Problem description
Return the stretch of the material from the line containing "Click the text ABS in equipment row" through the line containing "height. pyautogui.click(x=30, y=272)", unchanged.

Data
···

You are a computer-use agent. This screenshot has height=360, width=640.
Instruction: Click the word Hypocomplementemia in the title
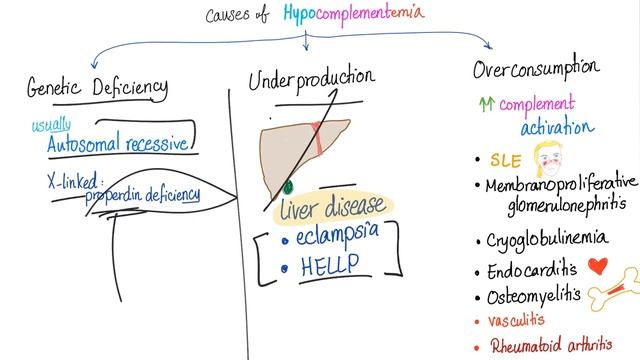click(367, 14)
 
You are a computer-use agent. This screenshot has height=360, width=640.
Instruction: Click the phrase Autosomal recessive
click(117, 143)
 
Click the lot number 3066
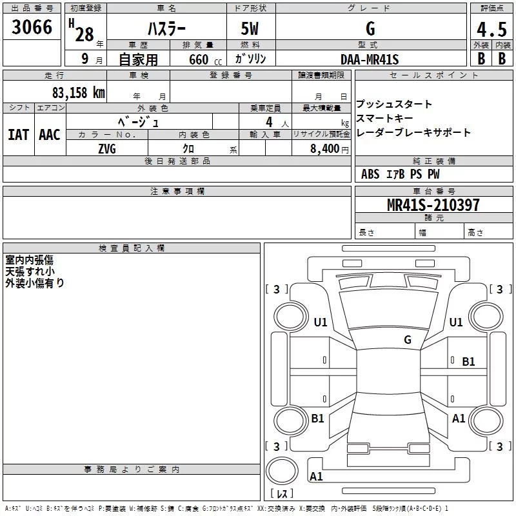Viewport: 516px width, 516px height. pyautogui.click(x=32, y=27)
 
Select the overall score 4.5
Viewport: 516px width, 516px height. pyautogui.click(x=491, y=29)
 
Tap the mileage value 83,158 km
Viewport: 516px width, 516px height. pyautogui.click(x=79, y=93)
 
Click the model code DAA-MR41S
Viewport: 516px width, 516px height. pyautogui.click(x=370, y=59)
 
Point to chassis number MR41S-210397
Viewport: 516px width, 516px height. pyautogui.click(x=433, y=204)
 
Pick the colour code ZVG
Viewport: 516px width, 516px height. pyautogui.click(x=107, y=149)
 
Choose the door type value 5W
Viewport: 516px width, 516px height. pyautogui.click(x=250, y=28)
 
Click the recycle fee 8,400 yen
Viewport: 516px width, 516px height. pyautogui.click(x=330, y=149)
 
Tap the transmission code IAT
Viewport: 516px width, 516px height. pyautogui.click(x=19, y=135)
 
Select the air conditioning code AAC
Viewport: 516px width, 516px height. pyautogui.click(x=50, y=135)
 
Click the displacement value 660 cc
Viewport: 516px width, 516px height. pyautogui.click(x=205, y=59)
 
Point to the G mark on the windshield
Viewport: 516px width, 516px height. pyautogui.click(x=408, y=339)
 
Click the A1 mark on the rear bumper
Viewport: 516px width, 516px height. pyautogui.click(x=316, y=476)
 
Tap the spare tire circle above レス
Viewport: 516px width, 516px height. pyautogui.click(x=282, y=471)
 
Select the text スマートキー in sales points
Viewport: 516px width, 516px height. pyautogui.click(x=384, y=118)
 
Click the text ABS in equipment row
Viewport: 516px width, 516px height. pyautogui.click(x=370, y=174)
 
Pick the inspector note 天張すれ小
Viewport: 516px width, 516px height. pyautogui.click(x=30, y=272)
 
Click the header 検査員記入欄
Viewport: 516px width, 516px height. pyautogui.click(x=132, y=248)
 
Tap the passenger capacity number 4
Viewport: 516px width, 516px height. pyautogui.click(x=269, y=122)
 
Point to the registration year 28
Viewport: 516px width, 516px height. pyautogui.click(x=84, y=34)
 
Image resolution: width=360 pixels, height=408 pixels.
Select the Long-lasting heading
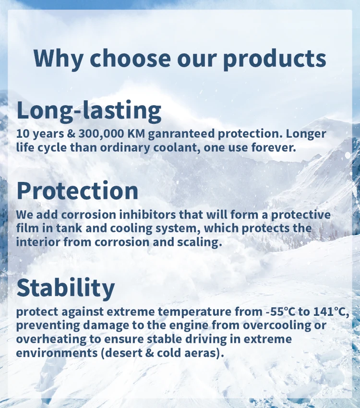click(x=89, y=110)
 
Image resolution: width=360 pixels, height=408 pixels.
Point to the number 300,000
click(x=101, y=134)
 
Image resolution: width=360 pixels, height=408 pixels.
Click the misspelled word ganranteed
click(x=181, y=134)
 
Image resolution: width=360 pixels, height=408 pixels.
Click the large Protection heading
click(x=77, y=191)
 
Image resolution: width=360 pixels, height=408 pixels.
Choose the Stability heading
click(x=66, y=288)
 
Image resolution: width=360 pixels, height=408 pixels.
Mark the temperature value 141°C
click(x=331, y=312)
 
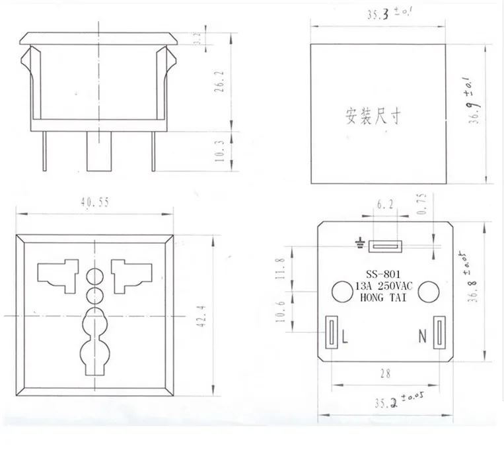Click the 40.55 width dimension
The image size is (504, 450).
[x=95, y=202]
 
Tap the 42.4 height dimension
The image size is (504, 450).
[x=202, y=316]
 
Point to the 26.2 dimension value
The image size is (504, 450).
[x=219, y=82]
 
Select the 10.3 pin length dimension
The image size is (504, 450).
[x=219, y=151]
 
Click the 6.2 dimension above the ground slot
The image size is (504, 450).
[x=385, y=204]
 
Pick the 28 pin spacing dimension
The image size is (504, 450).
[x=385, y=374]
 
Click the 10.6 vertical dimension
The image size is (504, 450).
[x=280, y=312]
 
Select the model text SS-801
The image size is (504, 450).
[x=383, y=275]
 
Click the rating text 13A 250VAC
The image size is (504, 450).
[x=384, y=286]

···

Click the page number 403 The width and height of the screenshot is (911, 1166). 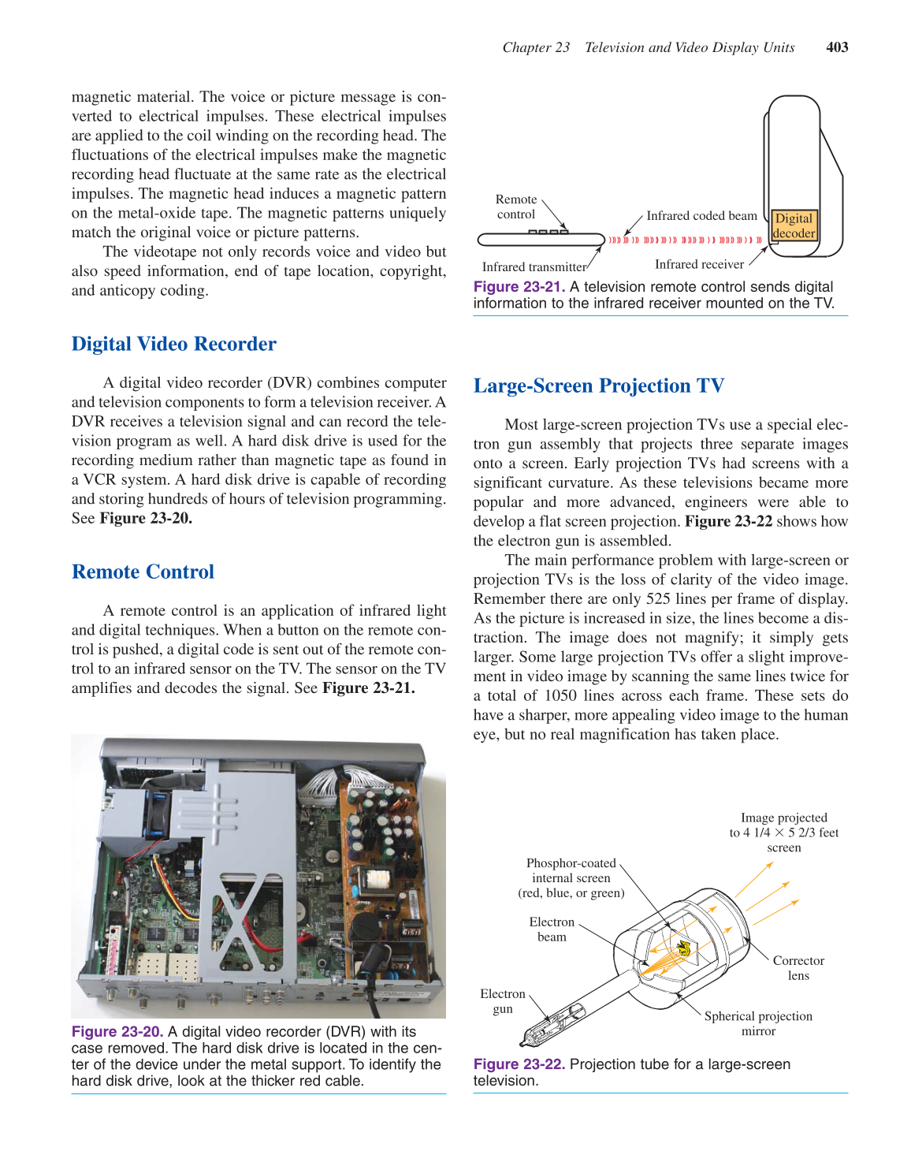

···

Response to the task
Click the text ABS in equipment row
Viewport: 516px width, 516px height. pyautogui.click(x=370, y=174)
 
Pick the inspector note 天張すれ小
Viewport: 516px width, 516px height. pyautogui.click(x=30, y=272)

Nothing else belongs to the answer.